### Do this:
Could you copy out the records below with "Screen dimensions" swapped for "Display size" wherever it occurs, changing nothing else?

========================================

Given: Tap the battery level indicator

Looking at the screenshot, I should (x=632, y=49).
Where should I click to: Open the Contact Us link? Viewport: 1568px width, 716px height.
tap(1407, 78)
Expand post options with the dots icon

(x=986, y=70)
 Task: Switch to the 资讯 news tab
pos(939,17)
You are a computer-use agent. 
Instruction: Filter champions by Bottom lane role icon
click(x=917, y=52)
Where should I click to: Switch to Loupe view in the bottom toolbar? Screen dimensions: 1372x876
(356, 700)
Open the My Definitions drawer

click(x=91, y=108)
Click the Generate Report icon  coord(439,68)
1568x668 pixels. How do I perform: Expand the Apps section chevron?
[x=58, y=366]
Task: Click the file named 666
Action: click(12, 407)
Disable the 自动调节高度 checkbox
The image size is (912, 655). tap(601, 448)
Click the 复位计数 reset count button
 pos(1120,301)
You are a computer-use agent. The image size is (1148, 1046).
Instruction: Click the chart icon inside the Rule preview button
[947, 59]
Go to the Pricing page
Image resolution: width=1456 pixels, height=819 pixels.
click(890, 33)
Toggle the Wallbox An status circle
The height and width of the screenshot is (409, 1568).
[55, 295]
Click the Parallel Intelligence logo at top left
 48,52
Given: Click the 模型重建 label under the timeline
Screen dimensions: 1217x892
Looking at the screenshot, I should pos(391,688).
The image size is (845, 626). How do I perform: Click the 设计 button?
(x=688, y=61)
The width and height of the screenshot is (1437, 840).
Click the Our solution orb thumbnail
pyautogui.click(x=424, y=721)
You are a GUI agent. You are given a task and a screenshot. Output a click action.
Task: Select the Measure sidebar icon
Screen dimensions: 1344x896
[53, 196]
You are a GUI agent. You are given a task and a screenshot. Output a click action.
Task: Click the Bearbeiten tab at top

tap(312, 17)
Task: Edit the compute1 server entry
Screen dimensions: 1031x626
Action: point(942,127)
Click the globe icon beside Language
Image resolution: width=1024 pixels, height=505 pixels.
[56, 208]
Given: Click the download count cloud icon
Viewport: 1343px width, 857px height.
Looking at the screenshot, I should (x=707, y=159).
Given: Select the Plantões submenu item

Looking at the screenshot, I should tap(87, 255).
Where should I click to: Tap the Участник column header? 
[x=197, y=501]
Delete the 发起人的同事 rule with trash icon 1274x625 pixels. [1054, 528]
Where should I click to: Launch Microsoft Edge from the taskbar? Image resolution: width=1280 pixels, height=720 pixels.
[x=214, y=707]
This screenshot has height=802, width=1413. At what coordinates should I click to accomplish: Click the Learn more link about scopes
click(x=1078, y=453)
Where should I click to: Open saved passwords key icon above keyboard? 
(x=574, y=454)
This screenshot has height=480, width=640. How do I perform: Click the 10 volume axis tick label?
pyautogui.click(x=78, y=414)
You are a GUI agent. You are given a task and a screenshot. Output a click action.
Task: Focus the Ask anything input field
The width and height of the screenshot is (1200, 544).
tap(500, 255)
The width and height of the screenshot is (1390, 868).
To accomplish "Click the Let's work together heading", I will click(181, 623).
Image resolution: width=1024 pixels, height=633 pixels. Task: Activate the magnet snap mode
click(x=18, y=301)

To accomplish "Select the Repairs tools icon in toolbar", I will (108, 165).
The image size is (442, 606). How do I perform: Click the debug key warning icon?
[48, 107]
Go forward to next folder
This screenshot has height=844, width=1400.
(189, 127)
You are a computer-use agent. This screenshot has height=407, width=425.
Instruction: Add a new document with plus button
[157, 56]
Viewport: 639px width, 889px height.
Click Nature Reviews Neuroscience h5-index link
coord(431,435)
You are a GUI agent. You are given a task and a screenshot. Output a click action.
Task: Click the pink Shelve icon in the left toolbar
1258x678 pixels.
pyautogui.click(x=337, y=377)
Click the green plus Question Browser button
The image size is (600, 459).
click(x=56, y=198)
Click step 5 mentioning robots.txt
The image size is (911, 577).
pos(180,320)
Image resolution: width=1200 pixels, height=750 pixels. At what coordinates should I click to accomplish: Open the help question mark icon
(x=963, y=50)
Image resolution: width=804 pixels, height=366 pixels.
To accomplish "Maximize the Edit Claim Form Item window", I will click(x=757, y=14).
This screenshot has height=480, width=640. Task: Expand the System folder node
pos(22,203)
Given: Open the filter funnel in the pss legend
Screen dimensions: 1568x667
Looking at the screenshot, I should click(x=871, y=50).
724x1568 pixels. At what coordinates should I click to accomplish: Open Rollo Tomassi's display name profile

========================================

### Solved problem:
Given: Tap the battery level indicator

Looking at the screenshot, I should (x=632, y=49).
Where should I click to: Open the Contact Us link? Viewport: 1568px width, 716px height.
tap(1407, 78)
Expand post options with the dots icon

(x=986, y=70)
 Task: Switch to the 资讯 news tab
pos(939,17)
You are a computer-use agent. 
Instruction: Filter champions by Bottom lane role icon
click(x=917, y=52)
Where should I click to: Switch to Loupe view in the bottom toolbar? Display size: 1372x876
(356, 700)
Open the My Definitions drawer

click(x=91, y=108)
Click the Generate Report icon  coord(439,68)
1568x668 pixels. How do I perform: Expand the Apps section chevron?
[x=58, y=366]
Task: Click the file named 666
Action: click(12, 407)
Disable the 自动调节高度 checkbox
The image size is (912, 655). tap(601, 448)
Click the 复位计数 reset count button
 pos(1120,301)
You are a computer-use agent. The image size is (1148, 1046).
Instruction: Click the chart icon inside the Rule preview button
[947, 59]
Go to the Pricing page
Image resolution: width=1456 pixels, height=819 pixels.
click(890, 33)
Toggle the Wallbox An status circle
The height and width of the screenshot is (409, 1568).
[55, 295]
Click the Parallel Intelligence logo at top left
 48,52
Given: Click the 模型重建 label under the timeline
Display size: 1217x892
Looking at the screenshot, I should pos(391,688).
The image size is (845, 626). How do I perform: Click the 设计 button?
(x=688, y=61)
The width and height of the screenshot is (1437, 840).
Click the Our solution orb thumbnail
pyautogui.click(x=424, y=721)
You are a GUI agent. You are given a task and a screenshot. Output a click action.
Task: Select the Measure sidebar icon
Display size: 1344x896
[53, 196]
You are a GUI agent. You are given a task and a screenshot. Output a click action.
Task: Click the Bearbeiten tab at top

tap(312, 17)
Task: Edit the compute1 server entry
Display size: 1031x626
Action: point(942,127)
Click the globe icon beside Language
Image resolution: width=1024 pixels, height=505 pixels.
[56, 208]
Given: Click the download count cloud icon
Viewport: 1343px width, 857px height.
Looking at the screenshot, I should (x=707, y=159).
Given: Select the Plantões submenu item

Looking at the screenshot, I should tap(87, 255).
Where should I click to: Tap the Участник column header? 
[x=197, y=501]
Delete the 发起人的同事 rule with trash icon 1274x625 pixels. [1054, 528]
Where should I click to: Launch Microsoft Edge from the taskbar? Image resolution: width=1280 pixels, height=720 pixels.
[x=214, y=707]
This screenshot has height=802, width=1413. At what coordinates should I click to accomplish: Click the Learn more link about scopes
click(x=1078, y=453)
Where should I click to: Open saved passwords key icon above keyboard? 
(x=574, y=454)
This screenshot has height=480, width=640. How do I perform: Click the 10 volume axis tick label?
pyautogui.click(x=78, y=414)
You are a GUI agent. You are given a task and a screenshot. Output a click action.
Task: Focus the Ask anything input field
The width and height of the screenshot is (1200, 544).
tap(500, 255)
The width and height of the screenshot is (1390, 868).
To accomplish "Click the Let's work together heading", I will click(181, 623).
Image resolution: width=1024 pixels, height=633 pixels. Task: Activate the magnet snap mode
click(x=18, y=301)

To accomplish "Select the Repairs tools icon in toolbar", I will (108, 165).
The image size is (442, 606). How do I perform: Click the debug key warning icon?
[48, 107]
Go forward to next folder
This screenshot has height=844, width=1400.
(189, 127)
You are a computer-use agent. This screenshot has height=407, width=425.
Instruction: Add a new document with plus button
[157, 56]
Viewport: 639px width, 889px height.
Click Nature Reviews Neuroscience h5-index link
coord(431,435)
You are a GUI agent. You are given a task and a screenshot. Output a click action.
Task: Click the pink Shelve icon in the left toolbar
1258x678 pixels.
pyautogui.click(x=337, y=377)
Click the green plus Question Browser button
The image size is (600, 459).
click(x=56, y=198)
Click step 5 mentioning robots.txt
The image size is (911, 577).
pos(180,320)
Image resolution: width=1200 pixels, height=750 pixels. At what coordinates should I click to accomplish: Open the help question mark icon
(x=963, y=50)
Image resolution: width=804 pixels, height=366 pixels.
To accomplish "Maximize the Edit Claim Form Item window", I will click(x=757, y=14).
This screenshot has height=480, width=640. Task: Expand the System folder node
pos(22,203)
Given: Open the filter funnel in the pss legend
Display size: 1568x667
Looking at the screenshot, I should click(x=871, y=50).
724x1568 pixels. At what coordinates should I click to accomplish: Open Rollo Tomassi's display name profile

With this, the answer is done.